▶ [WORK INSTRUCTION]:
Scan the entries below. Return every line that includes "Visualization".

▶ [GIVEN RECORDS]:
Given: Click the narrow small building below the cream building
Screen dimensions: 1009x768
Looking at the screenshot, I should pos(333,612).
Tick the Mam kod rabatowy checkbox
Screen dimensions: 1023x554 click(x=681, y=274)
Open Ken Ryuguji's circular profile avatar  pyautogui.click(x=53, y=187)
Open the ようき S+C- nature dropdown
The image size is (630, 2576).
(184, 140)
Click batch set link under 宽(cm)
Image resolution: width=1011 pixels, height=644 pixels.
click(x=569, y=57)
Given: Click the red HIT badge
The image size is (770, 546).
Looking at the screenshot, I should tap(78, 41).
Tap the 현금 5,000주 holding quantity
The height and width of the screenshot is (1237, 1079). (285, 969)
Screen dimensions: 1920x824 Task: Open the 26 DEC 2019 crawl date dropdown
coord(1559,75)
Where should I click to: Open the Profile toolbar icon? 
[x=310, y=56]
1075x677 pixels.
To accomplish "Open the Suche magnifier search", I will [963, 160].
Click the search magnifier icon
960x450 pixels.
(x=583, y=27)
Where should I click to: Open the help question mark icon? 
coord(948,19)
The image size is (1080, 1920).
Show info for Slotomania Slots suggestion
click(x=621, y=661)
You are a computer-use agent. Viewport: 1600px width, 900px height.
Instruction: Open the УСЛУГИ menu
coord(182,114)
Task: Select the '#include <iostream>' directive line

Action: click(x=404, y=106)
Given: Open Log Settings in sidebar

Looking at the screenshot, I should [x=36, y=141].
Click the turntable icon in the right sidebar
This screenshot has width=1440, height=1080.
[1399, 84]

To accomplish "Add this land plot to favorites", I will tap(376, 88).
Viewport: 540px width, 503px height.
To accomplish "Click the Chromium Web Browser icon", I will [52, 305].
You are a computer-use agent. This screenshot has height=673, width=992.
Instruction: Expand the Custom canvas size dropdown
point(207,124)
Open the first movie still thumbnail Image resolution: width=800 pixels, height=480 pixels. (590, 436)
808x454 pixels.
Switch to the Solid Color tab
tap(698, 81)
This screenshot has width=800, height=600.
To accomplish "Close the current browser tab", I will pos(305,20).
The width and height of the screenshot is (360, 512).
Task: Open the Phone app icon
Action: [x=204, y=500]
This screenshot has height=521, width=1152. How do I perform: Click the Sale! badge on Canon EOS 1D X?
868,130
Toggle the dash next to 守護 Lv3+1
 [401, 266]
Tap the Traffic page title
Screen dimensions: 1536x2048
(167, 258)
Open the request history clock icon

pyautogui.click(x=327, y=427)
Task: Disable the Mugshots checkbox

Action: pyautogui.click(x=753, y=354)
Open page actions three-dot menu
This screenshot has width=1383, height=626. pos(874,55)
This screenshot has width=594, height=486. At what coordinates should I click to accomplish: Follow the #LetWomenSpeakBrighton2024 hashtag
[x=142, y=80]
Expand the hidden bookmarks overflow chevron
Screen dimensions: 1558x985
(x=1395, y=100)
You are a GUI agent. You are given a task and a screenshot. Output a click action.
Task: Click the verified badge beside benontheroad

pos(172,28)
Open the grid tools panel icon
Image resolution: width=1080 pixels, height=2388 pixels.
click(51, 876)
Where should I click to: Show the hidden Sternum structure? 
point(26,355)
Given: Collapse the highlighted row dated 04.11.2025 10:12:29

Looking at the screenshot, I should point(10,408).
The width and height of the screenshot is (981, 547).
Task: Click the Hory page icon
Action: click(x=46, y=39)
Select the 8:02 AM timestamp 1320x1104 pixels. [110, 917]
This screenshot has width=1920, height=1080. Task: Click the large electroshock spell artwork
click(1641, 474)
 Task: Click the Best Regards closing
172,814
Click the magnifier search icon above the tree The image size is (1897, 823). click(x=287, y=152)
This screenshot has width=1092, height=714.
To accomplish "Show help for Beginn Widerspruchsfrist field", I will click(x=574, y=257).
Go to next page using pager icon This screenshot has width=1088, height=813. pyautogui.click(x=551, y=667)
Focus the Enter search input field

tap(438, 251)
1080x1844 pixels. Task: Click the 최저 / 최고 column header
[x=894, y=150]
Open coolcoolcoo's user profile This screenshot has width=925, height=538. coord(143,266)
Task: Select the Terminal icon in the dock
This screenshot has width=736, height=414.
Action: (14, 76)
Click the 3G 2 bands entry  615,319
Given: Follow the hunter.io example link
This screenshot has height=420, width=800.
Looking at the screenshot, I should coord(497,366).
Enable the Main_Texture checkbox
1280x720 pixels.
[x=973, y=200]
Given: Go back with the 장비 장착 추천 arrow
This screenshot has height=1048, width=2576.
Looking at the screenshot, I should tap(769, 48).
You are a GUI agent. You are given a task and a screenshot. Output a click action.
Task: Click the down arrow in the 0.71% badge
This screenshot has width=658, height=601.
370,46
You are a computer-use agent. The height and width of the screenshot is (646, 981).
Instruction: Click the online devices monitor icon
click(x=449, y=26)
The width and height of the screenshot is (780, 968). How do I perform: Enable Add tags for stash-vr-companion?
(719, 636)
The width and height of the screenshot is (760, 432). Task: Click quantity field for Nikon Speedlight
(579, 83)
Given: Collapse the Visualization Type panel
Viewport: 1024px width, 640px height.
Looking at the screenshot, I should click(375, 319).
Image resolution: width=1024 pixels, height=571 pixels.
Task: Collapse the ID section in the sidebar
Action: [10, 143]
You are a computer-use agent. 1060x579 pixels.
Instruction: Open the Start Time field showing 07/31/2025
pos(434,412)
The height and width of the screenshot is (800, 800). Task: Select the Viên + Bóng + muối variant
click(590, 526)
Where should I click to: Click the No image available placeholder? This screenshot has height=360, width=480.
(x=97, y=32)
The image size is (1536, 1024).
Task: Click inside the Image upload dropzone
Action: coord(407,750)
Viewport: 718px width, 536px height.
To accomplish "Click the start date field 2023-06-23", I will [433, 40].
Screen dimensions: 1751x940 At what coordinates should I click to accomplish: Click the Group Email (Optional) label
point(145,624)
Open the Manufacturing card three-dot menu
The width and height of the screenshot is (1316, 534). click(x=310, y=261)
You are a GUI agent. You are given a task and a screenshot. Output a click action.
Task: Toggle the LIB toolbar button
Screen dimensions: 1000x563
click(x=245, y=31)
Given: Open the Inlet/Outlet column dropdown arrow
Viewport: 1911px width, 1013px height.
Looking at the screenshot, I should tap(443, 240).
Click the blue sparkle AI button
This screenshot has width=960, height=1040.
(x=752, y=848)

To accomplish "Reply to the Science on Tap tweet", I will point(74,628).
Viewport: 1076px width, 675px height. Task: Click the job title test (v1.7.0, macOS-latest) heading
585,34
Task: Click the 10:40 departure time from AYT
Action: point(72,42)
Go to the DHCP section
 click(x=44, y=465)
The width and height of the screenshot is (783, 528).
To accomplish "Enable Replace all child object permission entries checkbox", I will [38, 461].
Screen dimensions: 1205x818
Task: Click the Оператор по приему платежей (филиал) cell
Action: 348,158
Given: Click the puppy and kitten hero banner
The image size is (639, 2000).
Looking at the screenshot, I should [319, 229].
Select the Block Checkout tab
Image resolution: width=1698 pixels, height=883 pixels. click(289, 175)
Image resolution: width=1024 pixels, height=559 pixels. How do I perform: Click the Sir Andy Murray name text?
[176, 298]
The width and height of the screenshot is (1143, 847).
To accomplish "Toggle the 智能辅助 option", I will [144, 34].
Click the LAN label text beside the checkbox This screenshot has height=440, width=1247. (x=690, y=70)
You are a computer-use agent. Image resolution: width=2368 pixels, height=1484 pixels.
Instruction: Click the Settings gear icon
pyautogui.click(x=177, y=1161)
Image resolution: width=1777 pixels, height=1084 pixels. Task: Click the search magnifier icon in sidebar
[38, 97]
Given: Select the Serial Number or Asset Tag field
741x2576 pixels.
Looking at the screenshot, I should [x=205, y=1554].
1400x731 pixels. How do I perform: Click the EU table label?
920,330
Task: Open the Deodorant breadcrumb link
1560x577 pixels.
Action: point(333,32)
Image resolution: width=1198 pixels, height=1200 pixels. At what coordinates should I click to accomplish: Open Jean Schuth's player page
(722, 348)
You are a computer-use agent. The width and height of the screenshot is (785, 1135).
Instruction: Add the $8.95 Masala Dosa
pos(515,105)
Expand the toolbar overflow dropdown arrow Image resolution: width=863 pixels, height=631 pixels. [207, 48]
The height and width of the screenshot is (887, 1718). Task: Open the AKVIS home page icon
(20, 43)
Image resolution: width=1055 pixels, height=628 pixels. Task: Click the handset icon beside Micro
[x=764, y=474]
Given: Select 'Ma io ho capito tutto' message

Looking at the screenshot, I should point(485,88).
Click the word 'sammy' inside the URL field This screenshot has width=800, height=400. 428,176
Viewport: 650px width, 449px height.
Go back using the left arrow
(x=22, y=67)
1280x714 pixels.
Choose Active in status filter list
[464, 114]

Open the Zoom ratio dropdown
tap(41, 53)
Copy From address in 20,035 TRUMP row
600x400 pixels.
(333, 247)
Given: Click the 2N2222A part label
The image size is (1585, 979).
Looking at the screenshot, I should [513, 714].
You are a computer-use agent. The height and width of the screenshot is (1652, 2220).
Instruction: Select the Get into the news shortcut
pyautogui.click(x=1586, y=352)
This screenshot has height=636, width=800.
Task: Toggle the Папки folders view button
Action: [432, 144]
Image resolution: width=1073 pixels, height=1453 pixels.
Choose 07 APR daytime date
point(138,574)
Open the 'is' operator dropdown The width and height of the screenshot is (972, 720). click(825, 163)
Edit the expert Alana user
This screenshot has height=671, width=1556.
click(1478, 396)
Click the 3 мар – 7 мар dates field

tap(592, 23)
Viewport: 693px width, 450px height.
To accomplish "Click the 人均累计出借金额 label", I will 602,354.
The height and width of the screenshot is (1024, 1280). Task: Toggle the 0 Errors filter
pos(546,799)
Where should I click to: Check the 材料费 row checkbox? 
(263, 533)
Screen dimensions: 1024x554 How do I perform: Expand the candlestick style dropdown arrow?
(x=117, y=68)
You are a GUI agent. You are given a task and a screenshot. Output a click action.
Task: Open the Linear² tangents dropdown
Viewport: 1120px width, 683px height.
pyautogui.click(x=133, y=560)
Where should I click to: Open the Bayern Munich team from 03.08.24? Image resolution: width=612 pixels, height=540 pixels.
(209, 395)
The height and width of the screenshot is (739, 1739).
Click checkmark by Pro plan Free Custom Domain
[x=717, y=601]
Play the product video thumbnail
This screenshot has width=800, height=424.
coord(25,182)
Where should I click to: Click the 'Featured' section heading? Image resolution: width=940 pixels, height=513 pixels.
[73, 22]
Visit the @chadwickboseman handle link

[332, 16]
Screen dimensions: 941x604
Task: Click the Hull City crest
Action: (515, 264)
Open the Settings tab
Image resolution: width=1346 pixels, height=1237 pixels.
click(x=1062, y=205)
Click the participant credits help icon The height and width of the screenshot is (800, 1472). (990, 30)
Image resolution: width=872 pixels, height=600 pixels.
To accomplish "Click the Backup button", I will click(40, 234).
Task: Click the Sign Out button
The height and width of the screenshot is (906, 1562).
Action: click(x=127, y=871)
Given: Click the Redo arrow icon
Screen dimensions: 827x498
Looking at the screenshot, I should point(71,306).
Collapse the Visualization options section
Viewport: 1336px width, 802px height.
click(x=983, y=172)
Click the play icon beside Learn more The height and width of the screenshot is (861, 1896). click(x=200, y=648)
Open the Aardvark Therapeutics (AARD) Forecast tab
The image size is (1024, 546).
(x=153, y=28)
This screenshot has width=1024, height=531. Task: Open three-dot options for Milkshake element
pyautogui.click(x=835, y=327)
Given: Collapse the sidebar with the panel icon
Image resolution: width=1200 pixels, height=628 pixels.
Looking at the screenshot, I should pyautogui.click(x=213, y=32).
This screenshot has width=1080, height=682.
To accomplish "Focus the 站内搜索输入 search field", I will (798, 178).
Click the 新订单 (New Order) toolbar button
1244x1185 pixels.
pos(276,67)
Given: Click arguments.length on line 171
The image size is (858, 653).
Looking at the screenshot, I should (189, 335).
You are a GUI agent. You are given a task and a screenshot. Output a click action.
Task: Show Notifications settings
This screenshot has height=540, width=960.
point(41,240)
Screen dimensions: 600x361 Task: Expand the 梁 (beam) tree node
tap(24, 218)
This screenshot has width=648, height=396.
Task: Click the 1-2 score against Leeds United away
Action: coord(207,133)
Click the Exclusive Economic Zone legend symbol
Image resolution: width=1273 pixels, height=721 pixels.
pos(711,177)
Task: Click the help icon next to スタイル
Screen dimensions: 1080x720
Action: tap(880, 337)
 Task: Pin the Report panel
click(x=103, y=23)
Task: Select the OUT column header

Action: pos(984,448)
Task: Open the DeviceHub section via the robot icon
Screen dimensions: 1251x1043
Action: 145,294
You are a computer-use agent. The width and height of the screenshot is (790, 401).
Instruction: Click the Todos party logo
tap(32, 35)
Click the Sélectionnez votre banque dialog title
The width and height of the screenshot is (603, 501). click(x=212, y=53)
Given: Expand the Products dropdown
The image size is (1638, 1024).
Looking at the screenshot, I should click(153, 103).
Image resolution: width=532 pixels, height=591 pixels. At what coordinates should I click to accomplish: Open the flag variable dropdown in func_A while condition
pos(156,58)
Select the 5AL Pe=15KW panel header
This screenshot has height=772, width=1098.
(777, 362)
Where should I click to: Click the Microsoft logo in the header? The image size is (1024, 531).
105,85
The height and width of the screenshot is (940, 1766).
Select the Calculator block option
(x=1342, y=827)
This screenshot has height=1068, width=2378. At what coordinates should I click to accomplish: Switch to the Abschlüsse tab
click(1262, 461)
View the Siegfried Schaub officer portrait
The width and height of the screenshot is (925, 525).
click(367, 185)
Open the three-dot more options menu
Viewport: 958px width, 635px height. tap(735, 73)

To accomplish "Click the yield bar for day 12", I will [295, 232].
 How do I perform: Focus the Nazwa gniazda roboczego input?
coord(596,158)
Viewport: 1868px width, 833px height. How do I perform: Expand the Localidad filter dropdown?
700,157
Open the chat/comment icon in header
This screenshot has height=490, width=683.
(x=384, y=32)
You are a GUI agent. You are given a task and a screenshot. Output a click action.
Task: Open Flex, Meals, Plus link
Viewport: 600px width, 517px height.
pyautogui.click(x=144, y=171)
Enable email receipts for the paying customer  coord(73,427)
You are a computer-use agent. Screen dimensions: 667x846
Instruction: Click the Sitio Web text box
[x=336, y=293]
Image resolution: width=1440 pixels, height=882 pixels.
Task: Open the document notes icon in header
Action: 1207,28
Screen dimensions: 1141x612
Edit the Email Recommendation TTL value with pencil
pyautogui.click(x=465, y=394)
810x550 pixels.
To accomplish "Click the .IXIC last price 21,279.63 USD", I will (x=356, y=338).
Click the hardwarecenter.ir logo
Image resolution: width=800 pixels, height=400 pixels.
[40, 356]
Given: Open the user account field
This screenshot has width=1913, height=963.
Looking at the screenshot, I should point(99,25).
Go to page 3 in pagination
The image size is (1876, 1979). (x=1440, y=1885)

▶ [WRITTEN ANSWER]:
Given: Collapse the Visualization Type panel
Collapse the Visualization options section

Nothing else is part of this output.